Although all of the autologous and allogeneic iPSCs and exosomes accelerated wound healing, allogeneic iPSC exosomes were the preferred choice for "off-the shelf" iPSC products, owing to their mass-production, with no concern of teratoma formation. FUND: National Natural Science Foundation of China and National Key R&D Program of China.
在非人类灵长类动物中比较非近亲同源的自体诱导多能干细胞(iPSC)和异体诱导多能干细胞及其分泌的亚细胞产物,对于选择最佳的 iPSC 产品用于人类临床试验至关重要。
从属于四个无亲缘关系的近亲家庭的成年雄性恒河猴的皮肤成纤维细胞中诱导 iPSC。随后评估畸胎瘤发生能力、宿主免疫反应和促进皮肤伤口愈合的能力。
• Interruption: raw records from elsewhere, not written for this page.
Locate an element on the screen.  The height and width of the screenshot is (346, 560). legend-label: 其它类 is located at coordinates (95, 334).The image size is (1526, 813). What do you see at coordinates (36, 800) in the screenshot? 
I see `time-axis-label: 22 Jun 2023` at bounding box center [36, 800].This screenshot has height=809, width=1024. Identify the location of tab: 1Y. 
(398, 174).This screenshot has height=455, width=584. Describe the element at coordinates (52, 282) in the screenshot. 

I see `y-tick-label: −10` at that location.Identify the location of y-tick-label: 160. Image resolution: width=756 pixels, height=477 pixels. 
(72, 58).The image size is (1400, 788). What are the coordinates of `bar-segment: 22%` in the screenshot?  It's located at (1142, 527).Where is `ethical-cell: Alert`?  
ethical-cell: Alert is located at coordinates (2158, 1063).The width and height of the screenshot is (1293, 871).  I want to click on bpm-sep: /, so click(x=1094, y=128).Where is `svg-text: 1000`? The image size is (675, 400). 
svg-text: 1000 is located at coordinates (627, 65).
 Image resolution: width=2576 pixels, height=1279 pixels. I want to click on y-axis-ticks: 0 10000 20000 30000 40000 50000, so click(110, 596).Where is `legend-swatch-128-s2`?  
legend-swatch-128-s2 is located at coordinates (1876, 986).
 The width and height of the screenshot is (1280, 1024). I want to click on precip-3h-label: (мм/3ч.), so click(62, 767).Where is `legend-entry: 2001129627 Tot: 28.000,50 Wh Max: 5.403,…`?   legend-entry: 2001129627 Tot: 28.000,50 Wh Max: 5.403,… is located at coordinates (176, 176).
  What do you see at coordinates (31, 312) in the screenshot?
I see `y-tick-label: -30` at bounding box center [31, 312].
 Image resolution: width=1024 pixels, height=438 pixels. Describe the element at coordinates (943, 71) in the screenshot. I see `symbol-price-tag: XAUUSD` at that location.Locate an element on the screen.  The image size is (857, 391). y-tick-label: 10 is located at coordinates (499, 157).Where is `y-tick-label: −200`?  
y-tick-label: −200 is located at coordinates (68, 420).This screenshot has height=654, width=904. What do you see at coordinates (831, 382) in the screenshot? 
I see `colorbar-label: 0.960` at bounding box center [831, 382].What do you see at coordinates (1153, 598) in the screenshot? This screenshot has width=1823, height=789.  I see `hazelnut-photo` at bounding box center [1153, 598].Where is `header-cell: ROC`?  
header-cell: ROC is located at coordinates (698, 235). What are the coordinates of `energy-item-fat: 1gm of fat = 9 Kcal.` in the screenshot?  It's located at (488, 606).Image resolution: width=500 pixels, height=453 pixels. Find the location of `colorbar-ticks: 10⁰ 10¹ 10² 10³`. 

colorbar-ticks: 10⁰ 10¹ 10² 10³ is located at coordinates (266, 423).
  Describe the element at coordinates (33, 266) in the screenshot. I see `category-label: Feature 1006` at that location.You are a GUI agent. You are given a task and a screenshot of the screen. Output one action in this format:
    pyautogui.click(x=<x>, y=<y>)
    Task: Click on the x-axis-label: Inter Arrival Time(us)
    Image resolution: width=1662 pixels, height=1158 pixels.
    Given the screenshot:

所有自体 iPSC 都能形成畸胎瘤,但没有异体 iPSC 能形成;所有异体 iPSC 都能引起淋巴细胞浸润,但没有自体 iPSC 能引起淋巴细胞浸润。任何伤口都检测不到巨噬细胞。iPSC 表达的主要组织相容性复合体(MHC)I 类的 Mamu A 和 E 显著多于亲本成纤维细胞,但其他 MHC 遗传等位基因表达并不多于亲本成纤维细胞。所有局部播散的自体和异体 iPSC 及其外泌体都能加速皮肤伤口愈合,表现为伤口闭合、上皮覆盖、胶原沉积和血管生成。异体 iPSC 及其外泌体的效果和活力都不如其自体对应物。一些 iPSC 分化为新的内皮细胞,所有 iPSC 在 14 天内失去其多能性。外泌体增加了体外受损表皮、内皮和成纤维细胞的活力。尽管外泌体含有一些多能因子的 mRNA,但它们不能赋予宿主细胞多能性。
尽管所有的自体和异体 iPSC 及其外泌体都能加速伤口愈合,但由于异体 iPSC 外泌体可以大规模生产,且不会形成畸胎瘤,因此是“现成”iPSC 产品的首选。
国家自然科学基金和国家重点研发计划。